### Instructions to follow
Look below for the line that contains "This screenshot has height=421, width=635.", then copy it and each following line exactly, through and including the line that contains "View the Information".

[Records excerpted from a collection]
§

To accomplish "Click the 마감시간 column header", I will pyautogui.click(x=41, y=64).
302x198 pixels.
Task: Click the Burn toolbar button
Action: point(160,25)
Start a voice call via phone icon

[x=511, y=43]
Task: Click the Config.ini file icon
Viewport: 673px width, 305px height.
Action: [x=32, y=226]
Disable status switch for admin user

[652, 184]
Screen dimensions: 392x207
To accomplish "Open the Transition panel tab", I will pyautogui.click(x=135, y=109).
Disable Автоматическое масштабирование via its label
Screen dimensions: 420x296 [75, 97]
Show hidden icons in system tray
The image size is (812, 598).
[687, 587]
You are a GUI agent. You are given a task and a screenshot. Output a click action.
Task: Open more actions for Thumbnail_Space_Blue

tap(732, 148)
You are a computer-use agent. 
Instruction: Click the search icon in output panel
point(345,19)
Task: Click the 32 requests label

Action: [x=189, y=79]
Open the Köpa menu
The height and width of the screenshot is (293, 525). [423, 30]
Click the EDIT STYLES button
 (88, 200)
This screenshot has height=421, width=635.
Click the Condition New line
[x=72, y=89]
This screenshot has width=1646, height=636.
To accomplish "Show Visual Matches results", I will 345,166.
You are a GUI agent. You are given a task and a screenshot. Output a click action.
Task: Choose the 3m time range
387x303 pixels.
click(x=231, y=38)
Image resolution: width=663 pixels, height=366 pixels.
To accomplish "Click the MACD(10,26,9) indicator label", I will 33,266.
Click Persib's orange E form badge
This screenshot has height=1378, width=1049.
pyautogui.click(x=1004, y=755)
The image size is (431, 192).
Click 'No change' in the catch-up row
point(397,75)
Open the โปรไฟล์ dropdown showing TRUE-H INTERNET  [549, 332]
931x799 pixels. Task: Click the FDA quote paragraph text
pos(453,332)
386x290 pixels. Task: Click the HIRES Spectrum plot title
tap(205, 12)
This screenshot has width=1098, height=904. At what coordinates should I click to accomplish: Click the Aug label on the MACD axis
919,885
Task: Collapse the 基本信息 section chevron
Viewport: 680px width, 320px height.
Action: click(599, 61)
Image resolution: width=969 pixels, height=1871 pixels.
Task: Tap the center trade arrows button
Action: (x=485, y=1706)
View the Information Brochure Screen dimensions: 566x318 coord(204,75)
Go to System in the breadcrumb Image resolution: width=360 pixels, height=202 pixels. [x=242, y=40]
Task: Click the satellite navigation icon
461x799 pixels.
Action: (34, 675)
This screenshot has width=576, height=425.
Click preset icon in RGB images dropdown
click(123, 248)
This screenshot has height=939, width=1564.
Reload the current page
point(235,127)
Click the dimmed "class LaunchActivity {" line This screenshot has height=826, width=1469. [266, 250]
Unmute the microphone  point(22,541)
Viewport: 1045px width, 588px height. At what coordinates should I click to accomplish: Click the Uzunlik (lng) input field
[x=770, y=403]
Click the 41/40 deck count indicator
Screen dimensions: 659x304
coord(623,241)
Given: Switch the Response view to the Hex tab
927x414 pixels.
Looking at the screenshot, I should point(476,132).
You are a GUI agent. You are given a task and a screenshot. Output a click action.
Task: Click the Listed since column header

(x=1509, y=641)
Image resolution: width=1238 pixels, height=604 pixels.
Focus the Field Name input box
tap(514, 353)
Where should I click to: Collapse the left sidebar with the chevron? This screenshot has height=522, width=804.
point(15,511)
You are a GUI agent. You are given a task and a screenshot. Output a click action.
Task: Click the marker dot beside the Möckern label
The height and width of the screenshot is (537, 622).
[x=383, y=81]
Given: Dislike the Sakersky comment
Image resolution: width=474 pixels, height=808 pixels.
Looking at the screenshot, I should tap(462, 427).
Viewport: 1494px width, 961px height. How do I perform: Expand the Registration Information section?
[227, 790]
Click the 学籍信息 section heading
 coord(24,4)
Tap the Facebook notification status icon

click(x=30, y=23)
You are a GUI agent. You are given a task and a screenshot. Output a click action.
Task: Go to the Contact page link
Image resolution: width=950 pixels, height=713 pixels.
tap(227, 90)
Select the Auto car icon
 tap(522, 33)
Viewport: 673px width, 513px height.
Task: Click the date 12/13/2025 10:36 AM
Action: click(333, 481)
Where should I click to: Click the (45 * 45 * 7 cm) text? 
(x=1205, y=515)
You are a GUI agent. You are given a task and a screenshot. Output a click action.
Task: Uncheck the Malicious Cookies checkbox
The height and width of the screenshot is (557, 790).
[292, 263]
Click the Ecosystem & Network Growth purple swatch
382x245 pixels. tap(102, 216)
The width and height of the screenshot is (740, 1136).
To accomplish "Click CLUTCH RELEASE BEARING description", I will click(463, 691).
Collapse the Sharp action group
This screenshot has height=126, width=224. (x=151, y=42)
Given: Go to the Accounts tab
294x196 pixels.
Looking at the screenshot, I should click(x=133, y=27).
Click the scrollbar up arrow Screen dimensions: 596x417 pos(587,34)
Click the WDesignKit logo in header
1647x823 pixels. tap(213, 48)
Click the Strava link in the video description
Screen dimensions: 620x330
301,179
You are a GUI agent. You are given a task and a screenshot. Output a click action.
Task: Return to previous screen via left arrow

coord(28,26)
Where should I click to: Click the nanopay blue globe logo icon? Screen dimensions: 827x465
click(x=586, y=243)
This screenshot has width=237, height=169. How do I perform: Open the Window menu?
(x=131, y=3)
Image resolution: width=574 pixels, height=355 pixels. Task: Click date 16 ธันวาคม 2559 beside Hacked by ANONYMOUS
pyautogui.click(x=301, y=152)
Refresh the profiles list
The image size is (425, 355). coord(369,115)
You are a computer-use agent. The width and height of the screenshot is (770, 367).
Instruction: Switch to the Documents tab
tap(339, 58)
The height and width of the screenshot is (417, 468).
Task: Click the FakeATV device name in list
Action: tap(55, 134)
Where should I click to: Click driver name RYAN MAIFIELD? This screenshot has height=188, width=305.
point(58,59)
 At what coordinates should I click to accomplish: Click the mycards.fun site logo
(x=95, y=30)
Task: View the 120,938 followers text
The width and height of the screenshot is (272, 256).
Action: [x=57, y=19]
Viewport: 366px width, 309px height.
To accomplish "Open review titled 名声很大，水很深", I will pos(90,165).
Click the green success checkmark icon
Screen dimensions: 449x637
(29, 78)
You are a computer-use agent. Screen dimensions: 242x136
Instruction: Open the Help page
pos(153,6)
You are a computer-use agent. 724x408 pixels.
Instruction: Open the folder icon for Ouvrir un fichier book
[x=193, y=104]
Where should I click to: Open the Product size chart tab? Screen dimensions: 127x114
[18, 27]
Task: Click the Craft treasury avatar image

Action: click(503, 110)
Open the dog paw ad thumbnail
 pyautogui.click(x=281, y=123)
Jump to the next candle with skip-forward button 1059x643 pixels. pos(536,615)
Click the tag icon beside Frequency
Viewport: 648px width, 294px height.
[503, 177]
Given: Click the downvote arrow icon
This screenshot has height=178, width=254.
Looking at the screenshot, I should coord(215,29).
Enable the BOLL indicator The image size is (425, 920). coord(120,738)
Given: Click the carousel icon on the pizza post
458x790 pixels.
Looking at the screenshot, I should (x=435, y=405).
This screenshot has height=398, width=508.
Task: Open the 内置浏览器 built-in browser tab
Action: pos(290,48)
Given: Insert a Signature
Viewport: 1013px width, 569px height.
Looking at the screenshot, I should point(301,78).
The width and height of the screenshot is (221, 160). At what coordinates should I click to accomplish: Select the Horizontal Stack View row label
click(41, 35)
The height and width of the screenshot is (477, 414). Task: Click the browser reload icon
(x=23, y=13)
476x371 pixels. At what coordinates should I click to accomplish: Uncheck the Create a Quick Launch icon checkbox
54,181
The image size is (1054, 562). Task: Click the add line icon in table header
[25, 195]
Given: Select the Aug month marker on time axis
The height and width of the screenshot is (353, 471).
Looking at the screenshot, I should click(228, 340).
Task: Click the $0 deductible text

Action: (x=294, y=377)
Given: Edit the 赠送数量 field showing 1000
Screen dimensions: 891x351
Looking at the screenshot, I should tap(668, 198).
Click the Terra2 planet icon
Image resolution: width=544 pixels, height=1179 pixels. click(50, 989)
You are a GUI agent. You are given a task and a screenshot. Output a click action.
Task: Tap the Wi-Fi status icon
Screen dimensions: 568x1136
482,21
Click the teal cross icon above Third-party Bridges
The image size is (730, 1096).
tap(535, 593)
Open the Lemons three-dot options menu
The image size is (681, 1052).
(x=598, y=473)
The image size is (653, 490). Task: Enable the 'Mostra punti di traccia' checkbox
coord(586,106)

§

### Exercise output
This screenshot has height=421, width=635.
Click the Condition New line
[x=72, y=89]
This screenshot has width=1646, height=636.
To accomplish "Show Visual Matches results", I will 345,166.
You are a GUI agent. You are given a task and a screenshot. Output a click action.
Task: Choose the 3m time range
387x303 pixels.
click(x=231, y=38)
Image resolution: width=663 pixels, height=366 pixels.
To accomplish "Click the MACD(10,26,9) indicator label", I will 33,266.
Click Persib's orange E form badge
This screenshot has height=1378, width=1049.
pyautogui.click(x=1004, y=755)
The image size is (431, 192).
Click 'No change' in the catch-up row
point(397,75)
Open the โปรไฟล์ dropdown showing TRUE-H INTERNET  [549, 332]
931x799 pixels. Task: Click the FDA quote paragraph text
pos(453,332)
386x290 pixels. Task: Click the HIRES Spectrum plot title
tap(205, 12)
This screenshot has width=1098, height=904. At what coordinates should I click to accomplish: Click the Aug label on the MACD axis
919,885
Task: Collapse the 基本信息 section chevron
Viewport: 680px width, 320px height.
Action: click(599, 61)
Image resolution: width=969 pixels, height=1871 pixels.
Task: Tap the center trade arrows button
Action: (x=485, y=1706)
View the Information Brochure Screen dimensions: 566x318 coord(204,75)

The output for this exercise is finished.